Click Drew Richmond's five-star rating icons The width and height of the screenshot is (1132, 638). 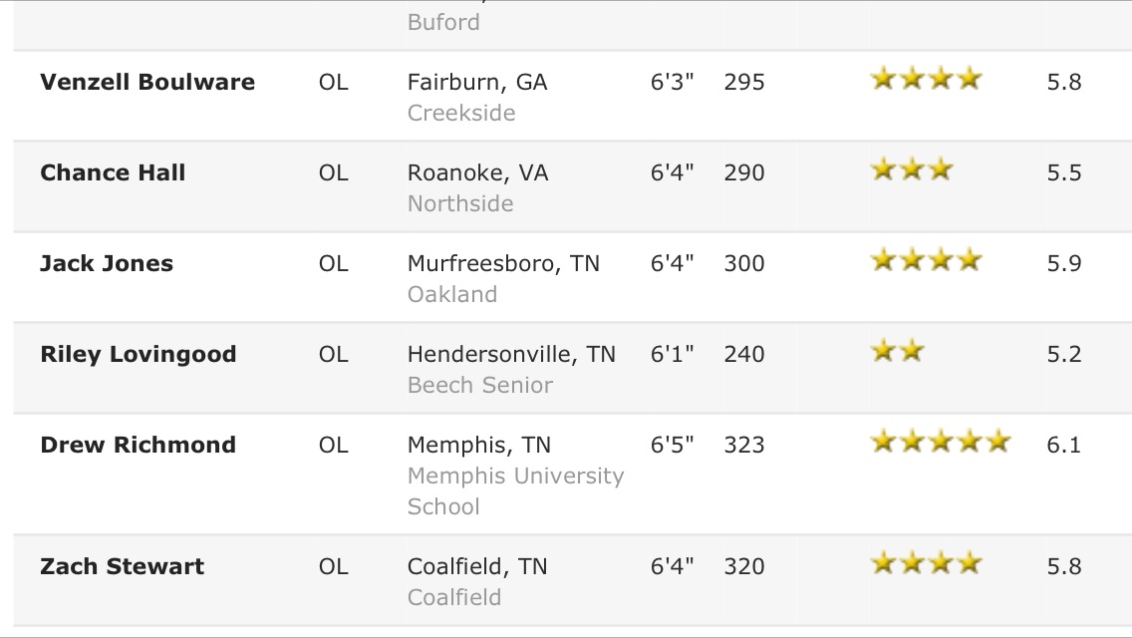click(x=940, y=440)
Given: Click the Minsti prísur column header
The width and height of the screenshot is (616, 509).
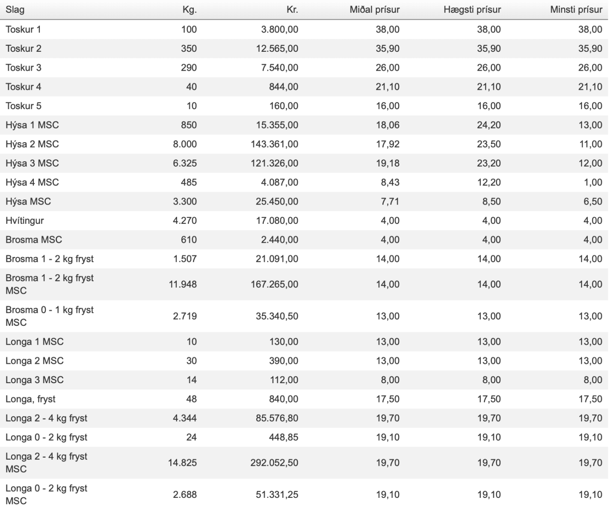Looking at the screenshot, I should tap(576, 9).
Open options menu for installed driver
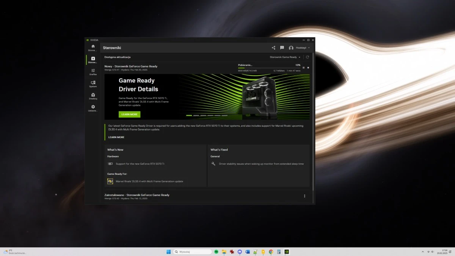The height and width of the screenshot is (256, 455). pos(304,196)
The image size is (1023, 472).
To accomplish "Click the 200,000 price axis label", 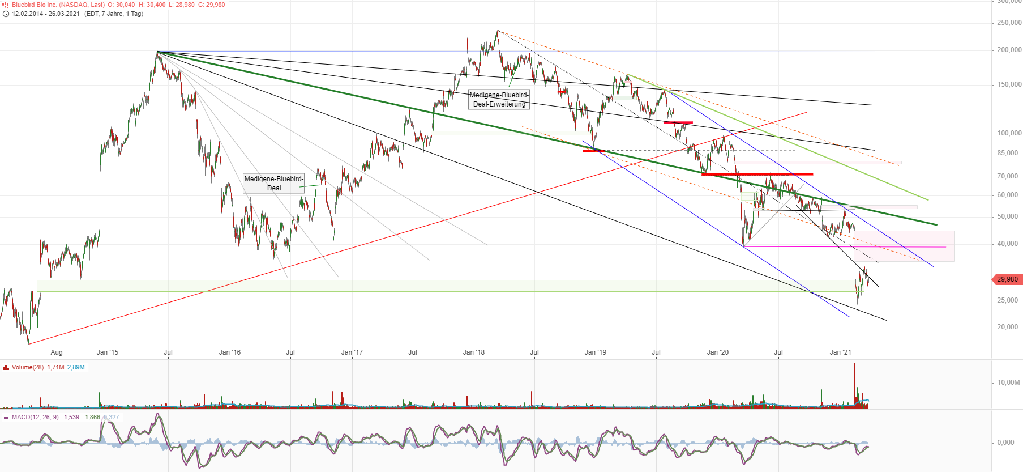I will click(1009, 50).
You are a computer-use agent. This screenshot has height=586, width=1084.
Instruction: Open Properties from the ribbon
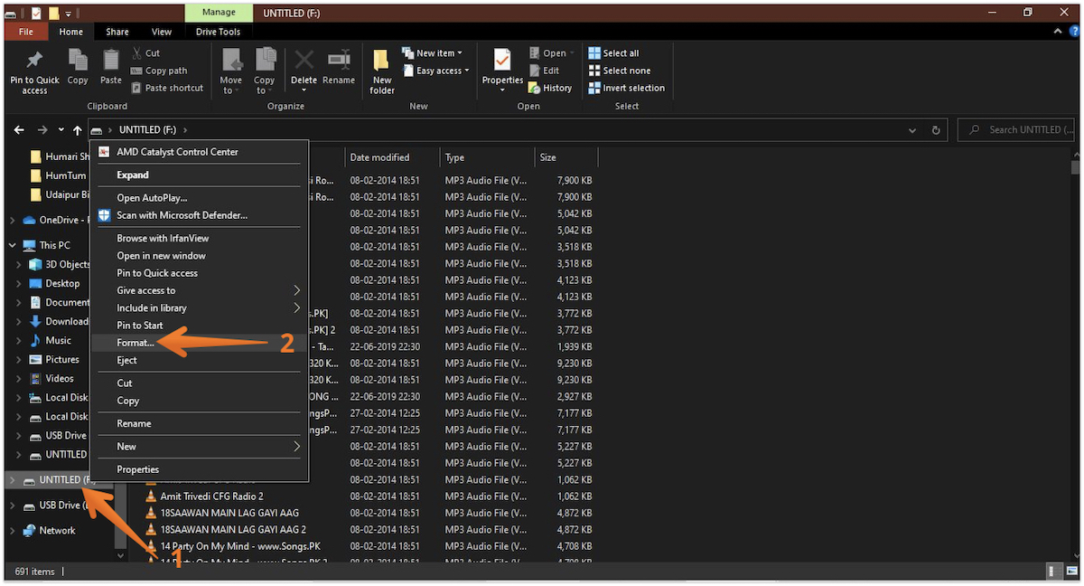[502, 61]
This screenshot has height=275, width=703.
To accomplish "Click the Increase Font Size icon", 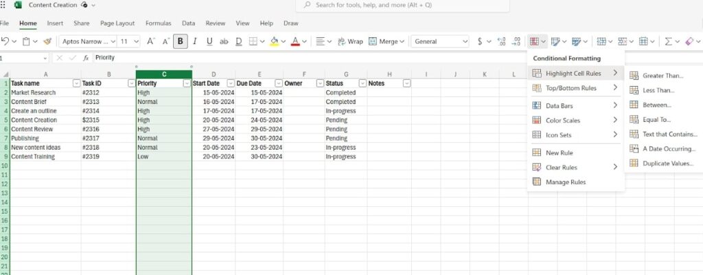I will [x=150, y=41].
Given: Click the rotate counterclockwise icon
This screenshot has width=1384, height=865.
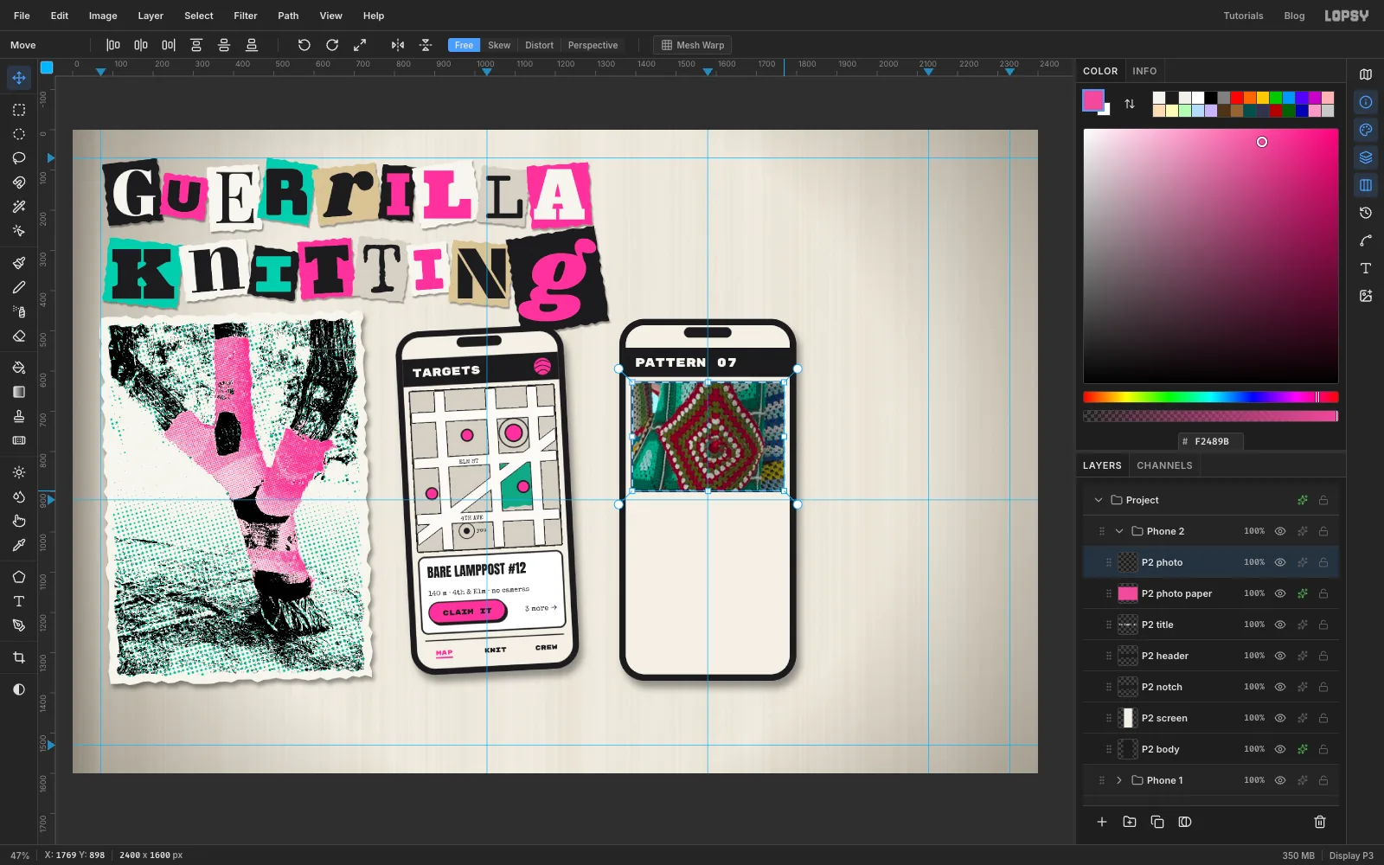Looking at the screenshot, I should (304, 45).
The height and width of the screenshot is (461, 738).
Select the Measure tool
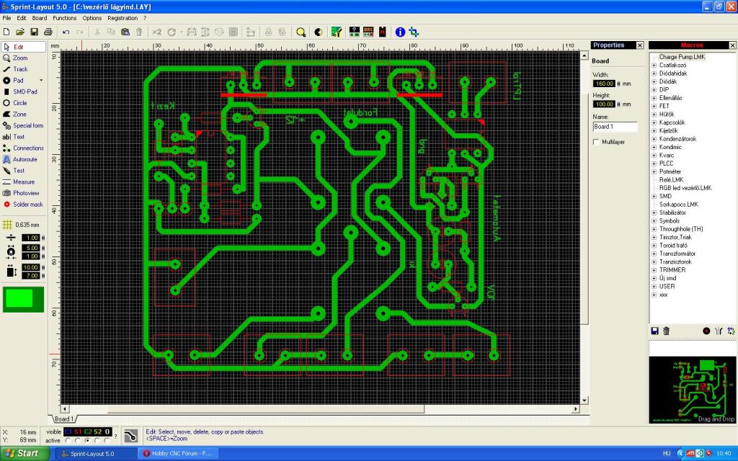coord(23,182)
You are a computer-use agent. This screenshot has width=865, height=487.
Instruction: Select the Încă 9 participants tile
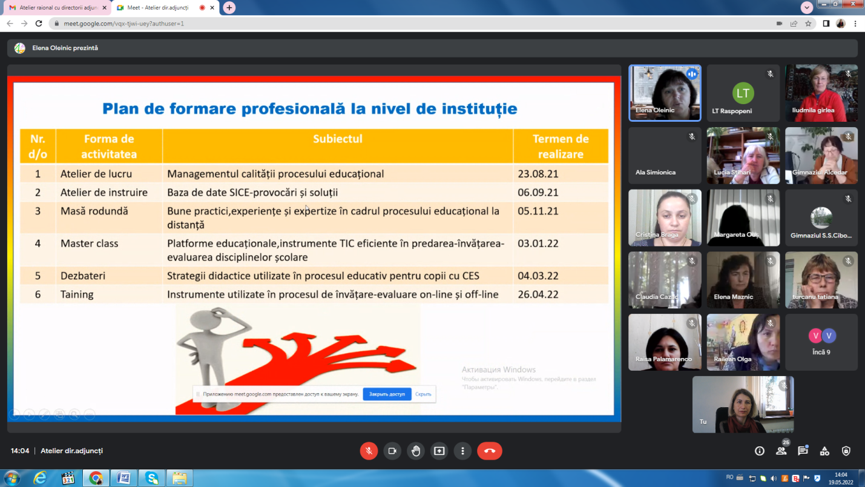pos(821,342)
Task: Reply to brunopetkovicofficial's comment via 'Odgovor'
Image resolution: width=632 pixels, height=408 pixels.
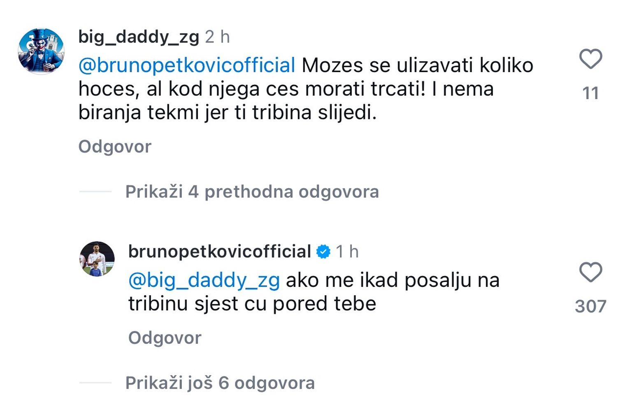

###

→ **WHAT TO PRODUCE**
Tell how many lines of the data include the word "computer", without any other words.

→ **SOLVED PROBLEM**
2